Stadtkapelle Laupheim beim Kinderfest 1928
Stadtkapelle Laupheim beim Kinderfest 1928, noch in alter Uniform

Unter den schattigen Bäumen des Festplatzes floß der Gerstensaft trotz des happigen Preises von 60 Pf. pro Liter Lagerbier in Strömen. Die Kapellen konzertierten, wobei sich insbesondere die Stadtkapelle bis in den Abend betätigte.

Beteiligung des gesamten Oberamts

Nach dem Festzug trafen rund 1400 Schüler von Schulen aus dem gesamten Oberamt Laupheim zum Fest ein. Insgesamt war der Zustrom von Besuchern aus den Umland in Anbetracht eines Arbeitstages sehr zahlreich.

Die Laupheimer Firmen hatten sich größtenteils an das Schreiben der Stadtverwaltung gehalten und ihren Mitarbeitern einen freien Tag beschert.

Lobend erwähnt werden soll noch der Laupheimer Karneval-Verein e.V., der die Hauptlast der Festorganisation übernommen und sich somit ein Betätigungsfeld außerhalb der Faschingssaison eröffnet hat.

Stadtkapelle spielt Kinderfestlied nicht mit

Unverständnis löste das Verhalten der Stadtkapelle beim Absingen des Kinderfestliedes nach dem Festzug auf dem Festplatz aus. Die Kapelle war nicht rechtzeitig zur Stelle und als sie dann vor Ort war, dirigierte Musikdirektor Laub den Chor der Kinder nicht und die Kapelle ließ ihre Instrumente ruhen. Erst nach Aufforderung durch den Fest- ausschuß begleitete die Musik die Kinder ab der zweiten Strophe.

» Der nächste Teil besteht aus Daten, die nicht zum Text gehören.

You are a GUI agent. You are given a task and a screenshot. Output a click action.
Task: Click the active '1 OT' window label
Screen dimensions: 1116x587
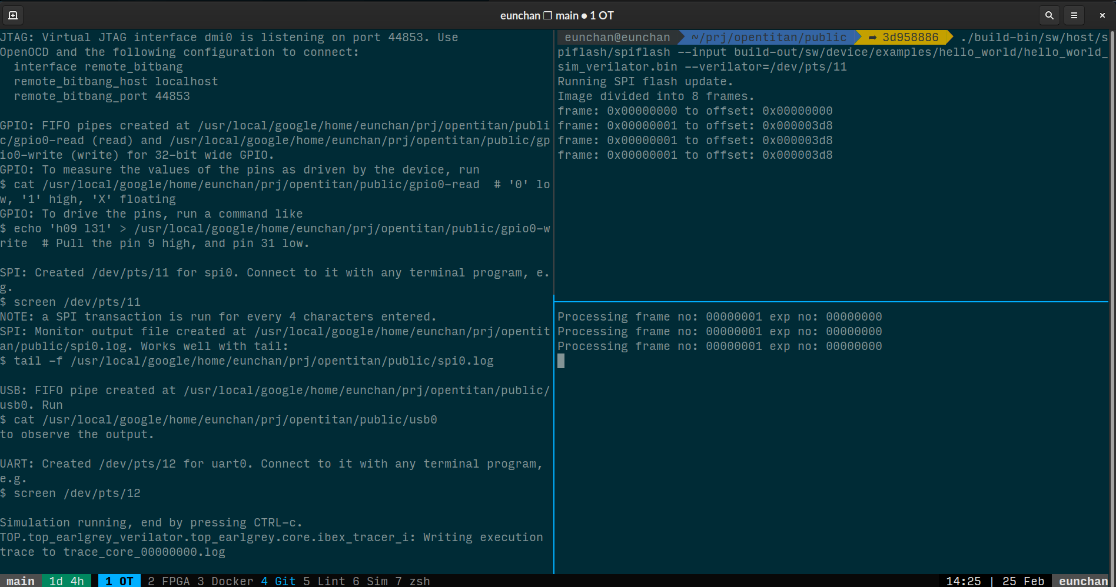pos(119,581)
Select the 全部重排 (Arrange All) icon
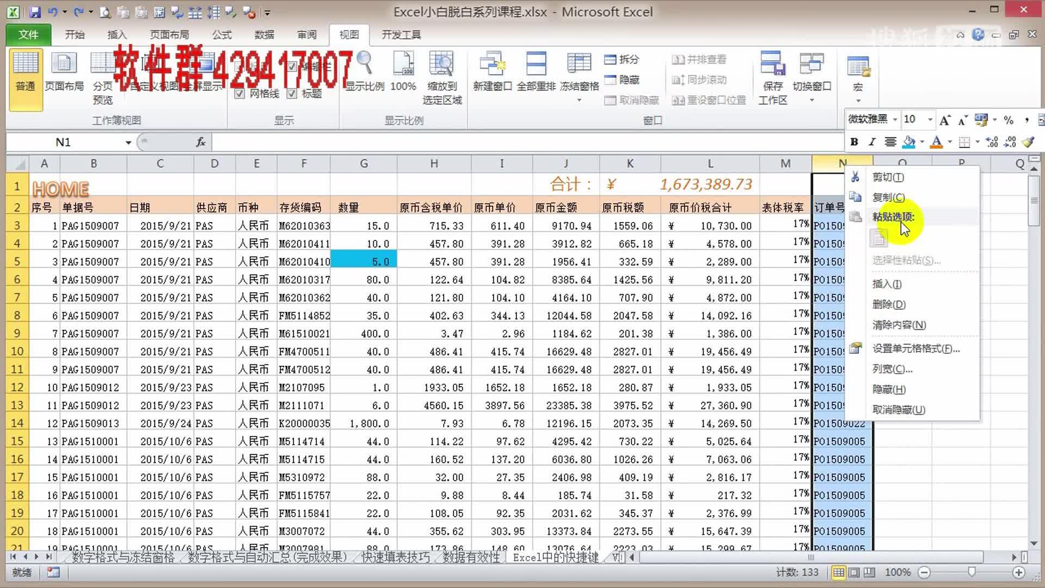This screenshot has width=1045, height=588. click(536, 71)
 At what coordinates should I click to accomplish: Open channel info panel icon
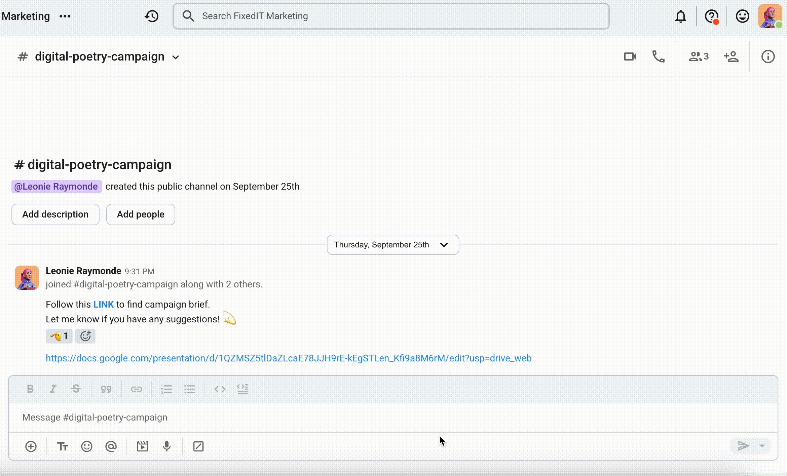point(768,56)
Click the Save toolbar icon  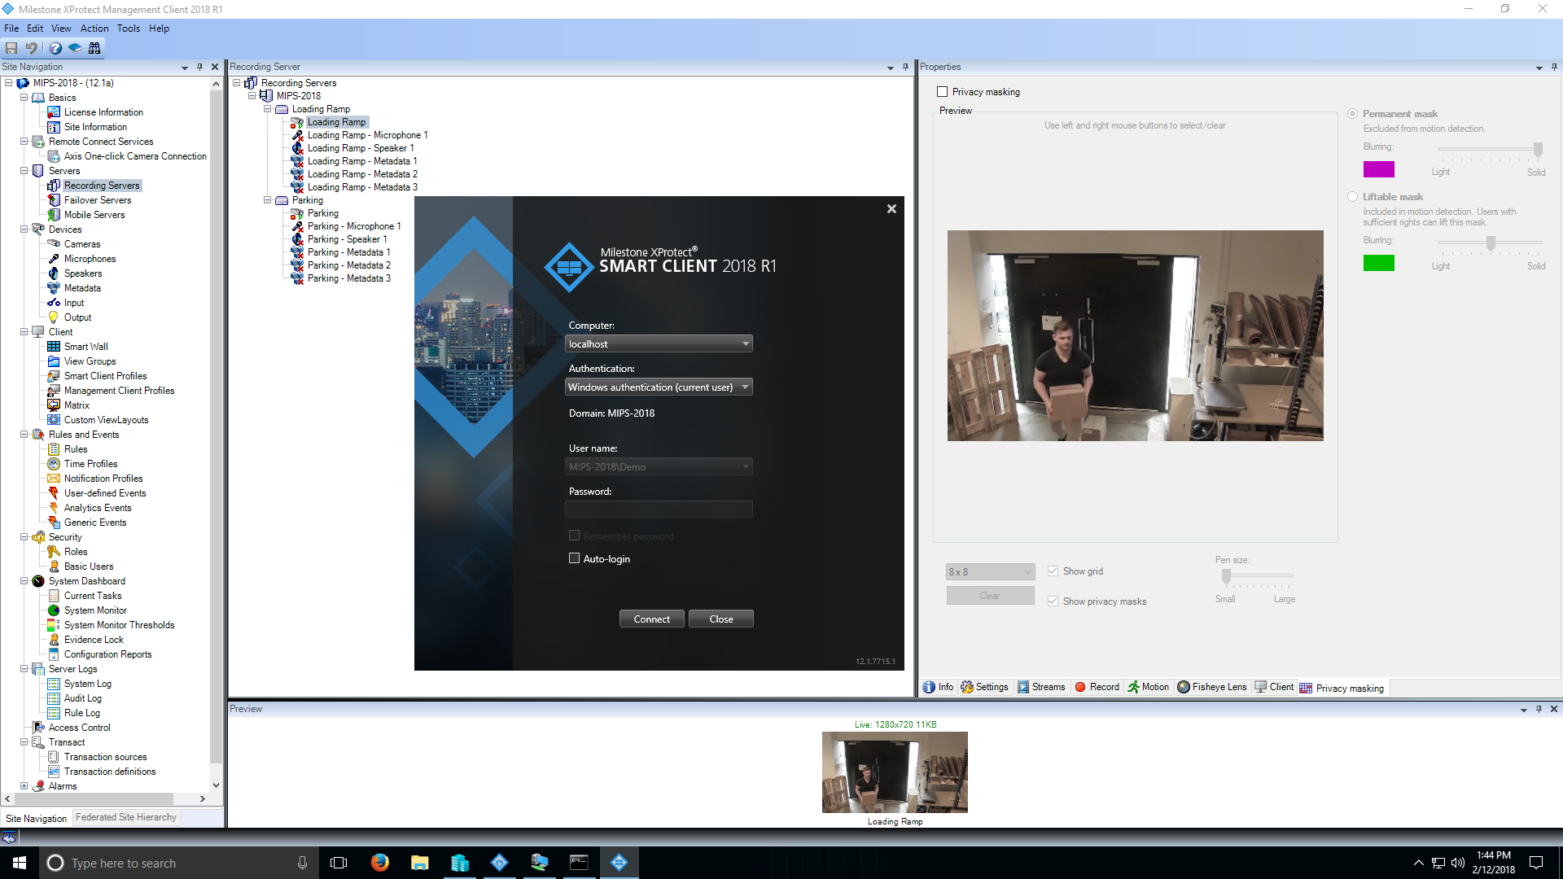(11, 48)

Eine Kapelle, die den Namen der Stadt trägt und ein Dirigent, der städtischer Musikdirektor ist, sollten wohl mehr Engagement für die gemeinsame Sache des Kinderfestes zeigen und das neue Lied in Ehren halten. Eine schlechte Werbung für den neugegründeten Musikverein!

Wir werden in dieser Sache weiter berichten.